O gün ailesi bir müessese için verilen yardım davetine katılmak için evden ayrılmışlardı, Asi ay başı olduğu ve sancı çektiği için gitmek istememişti, aile konağında tek başına otururken ise bir anda acıktığını hissedip tatlı bir şeyler yemek istemişti. Evin mutfağına bakarken aradığı reçeli orada bulamayınca ise evin hemen dışında bulunan kiler aklına gelmiş ve üzerindeki geceliğine aldırmadan kilere doğru hareket etmişti. Kiler evi çevreleyen duvarlar içerisindeydi ve beni dışarıdan kimse göremezdi nasıl olsa diye düşünmüştü...
Bu düşünce ile kilerin kapısından elinde fener ile girerken bir ses duymuş ve ne olduğunu anlamaya çalışarak o tarafa doğru yürümeye başlamıştı...

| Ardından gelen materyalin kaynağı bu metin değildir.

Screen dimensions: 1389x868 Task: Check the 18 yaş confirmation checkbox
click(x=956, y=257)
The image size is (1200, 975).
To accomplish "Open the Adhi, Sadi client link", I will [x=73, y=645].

Evde tek olduğu için ister istemez korkuyordu, biraz daha ilerleyince yerde kan lekeleri görmeye başladı. İşte şimdi olay ciddiydi ve Asi korkmakta kesinlikle haklı olduğunu düşünüyordu, tam gerisin geri bir şekilde kaçacakken biraz ilerisinden gelen acı dolu inleme duydu. Asi'nin kötü bir huyu var ise bu kesinlikle karşı koyamadığı merakıydı ve onu sürekli kötü durumlara düşürüyordu. Okulda aldığı cezaların neredeyse tüm nedeni de buydu üstelik. Sesin geldiği tarafa doğru ilerlerken kendine cesaret vermeye çalıştı ve biraz ileride kenara saklanmış bir insan vücudu olduğunu fark etti. Üzerinde askeri subay forması olan bir erkek... bir yabancı subay... rütbeleri olan bir erkek subay... Arkası dönük olmasına rağmen kolundan akan kanın yerde bir birikinti oluşturduğunu fark etti Asi ve o tarafa doğru yürümeye devam etti. Kendini biraz kenara verip ilerleyince ise kumral saçlı ve kan kaybından yüzü bembeyaz olmuş bir erkek vardı karşısında... Yüzü...çok güzel olan bir erkek... Asi kalbinin çarpıntısının korkudan mı yoksa heyecandan mı olduğunu anlayamadan oraya çöktü ve adını bile bilmediği bu düşman askerinin yarasına bakmaya başladı. Üstünde gecelik vardı, asker kendisine gelirse onu bu kıyafet ile görecekti ama o anda bunu düşünemedi Asi, sadece o askere yardım etmek telaşı vardı kendisinde...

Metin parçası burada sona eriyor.